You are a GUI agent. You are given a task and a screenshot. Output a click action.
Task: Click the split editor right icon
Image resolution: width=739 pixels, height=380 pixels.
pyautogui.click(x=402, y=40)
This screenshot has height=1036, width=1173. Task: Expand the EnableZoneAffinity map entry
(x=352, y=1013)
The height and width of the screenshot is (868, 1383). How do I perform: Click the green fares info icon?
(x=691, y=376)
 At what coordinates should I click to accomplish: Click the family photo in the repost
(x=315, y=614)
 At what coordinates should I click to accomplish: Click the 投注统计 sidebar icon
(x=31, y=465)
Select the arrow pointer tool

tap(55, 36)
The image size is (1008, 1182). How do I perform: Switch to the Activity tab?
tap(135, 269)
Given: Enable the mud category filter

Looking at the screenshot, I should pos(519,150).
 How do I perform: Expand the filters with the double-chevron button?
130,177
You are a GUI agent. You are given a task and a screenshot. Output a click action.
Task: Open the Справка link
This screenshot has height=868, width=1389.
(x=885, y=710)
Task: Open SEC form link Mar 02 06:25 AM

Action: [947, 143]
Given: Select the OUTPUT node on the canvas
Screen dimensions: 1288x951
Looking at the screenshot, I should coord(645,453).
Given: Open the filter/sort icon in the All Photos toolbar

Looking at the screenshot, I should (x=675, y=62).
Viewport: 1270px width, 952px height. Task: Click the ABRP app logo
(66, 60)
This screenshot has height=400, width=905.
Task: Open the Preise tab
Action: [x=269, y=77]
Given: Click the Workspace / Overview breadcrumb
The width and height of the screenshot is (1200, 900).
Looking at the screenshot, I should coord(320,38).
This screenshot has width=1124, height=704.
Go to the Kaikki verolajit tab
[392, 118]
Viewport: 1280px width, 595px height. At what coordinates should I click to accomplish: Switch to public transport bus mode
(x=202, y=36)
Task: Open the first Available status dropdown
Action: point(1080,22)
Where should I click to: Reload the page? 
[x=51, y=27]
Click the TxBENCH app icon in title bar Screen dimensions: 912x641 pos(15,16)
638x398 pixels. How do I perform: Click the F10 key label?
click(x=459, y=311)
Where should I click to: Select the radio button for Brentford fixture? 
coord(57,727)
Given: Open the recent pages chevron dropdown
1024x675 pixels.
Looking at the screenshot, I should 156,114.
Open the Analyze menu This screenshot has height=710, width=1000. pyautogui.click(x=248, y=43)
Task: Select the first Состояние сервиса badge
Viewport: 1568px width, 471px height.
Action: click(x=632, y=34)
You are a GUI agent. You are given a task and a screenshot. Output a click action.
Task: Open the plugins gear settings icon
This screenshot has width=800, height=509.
######
◆ Your task: Please lay out every line of the rows above as a Markdown table with two columns, Number and Text, giving each line's position in the first and the line itself in the second, and leave out blank lines.

◆ Task result:
| Number | Text |
|---|---|
| 1 | You are a GUI agent. You are given a task and a screenshot. Output a click action. |
| 2 | Task: Click the split editor right icon |
| 3 | Image resolution: width=739 pixels, height=380 pixels. |
| 4 | pyautogui.click(x=402, y=40) |
| 5 | This screenshot has height=1036, width=1173. Task: Expand the EnableZoneAffinity map entry |
| 6 | (x=352, y=1013) |
| 7 | The height and width of the screenshot is (868, 1383). How do I perform: Click the green fares info icon? |
| 8 | (x=691, y=376) |
| 9 |  At what coordinates should I click to accomplish: Click the family photo in the repost |
| 10 | (x=315, y=614) |
| 11 |  At what coordinates should I click to accomplish: Click the 投注统计 sidebar icon |
| 12 | (x=31, y=465) |
| 13 | Select the arrow pointer tool |
| 14 | tap(55, 36) |
| 15 | The image size is (1008, 1182). How do I perform: Switch to the Activity tab? |
| 16 | tap(135, 269) |
| 17 | Given: Enable the mud category filter |
| 18 | Looking at the screenshot, I should pos(519,150). |
| 19 |  How do I perform: Expand the filters with the double-chevron button? |
| 20 | 130,177 |
| 21 | You are a GUI agent. You are given a task and a screenshot. Output a click action. |
| 22 | Task: Open the Справка link |
| 23 | This screenshot has height=868, width=1389. |
| 24 | (x=885, y=710) |
| 25 | Task: Open SEC form link Mar 02 06:25 AM |
| 26 | Action: [947, 143] |
| 27 | Given: Select the OUTPUT node on the canvas |
| 28 | Screen dimensions: 1288x951 |
| 29 | Looking at the screenshot, I should coord(645,453). |
| 30 | Given: Open the filter/sort icon in the All Photos toolbar |
| 31 | Looking at the screenshot, I should (x=675, y=62). |
| 32 | Viewport: 1270px width, 952px height. Task: Click the ABRP app logo |
| 33 | (66, 60) |
| 34 | This screenshot has height=400, width=905. |
| 35 | Task: Open the Preise tab |
| 36 | Action: [x=269, y=77] |
| 37 | Given: Click the Workspace / Overview breadcrumb |
| 38 | The width and height of the screenshot is (1200, 900). |
| 39 | Looking at the screenshot, I should coord(320,38). |
| 40 | This screenshot has width=1124, height=704. |
| 41 | Go to the Kaikki verolajit tab |
| 42 | [392, 118] |
| 43 | Viewport: 1280px width, 595px height. At what coordinates should I click to accomplish: Switch to public transport bus mode |
| 44 | (x=202, y=36) |
| 45 | Task: Open the first Available status dropdown |
| 46 | Action: point(1080,22) |
| 47 | Where should I click to: Reload the page?  |
| 48 | [x=51, y=27] |
| 49 | Click the TxBENCH app icon in title bar Screen dimensions: 912x641 pos(15,16) |
| 50 | 638x398 pixels. How do I perform: Click the F10 key label? |
| 51 | click(x=459, y=311) |
| 52 | Where should I click to: Select the radio button for Brentford fixture?  |
| 53 | coord(57,727) |
| 54 | Given: Open the recent pages chevron dropdown |
| 55 | 1024x675 pixels. |
| 56 | Looking at the screenshot, I should 156,114. |
| 57 | Open the Analyze menu This screenshot has height=710, width=1000. pyautogui.click(x=248, y=43) |
| 58 | Task: Select the first Состояние сервиса badge |
| 59 | Viewport: 1568px width, 471px height. |
| 60 | Action: click(x=632, y=34) |
| 61 | You are a GUI agent. You are given a task and a screenshot. Output a click action. |
| 62 | Task: Open the plugins gear settings icon |
| 63 | This screenshot has width=800, height=509. |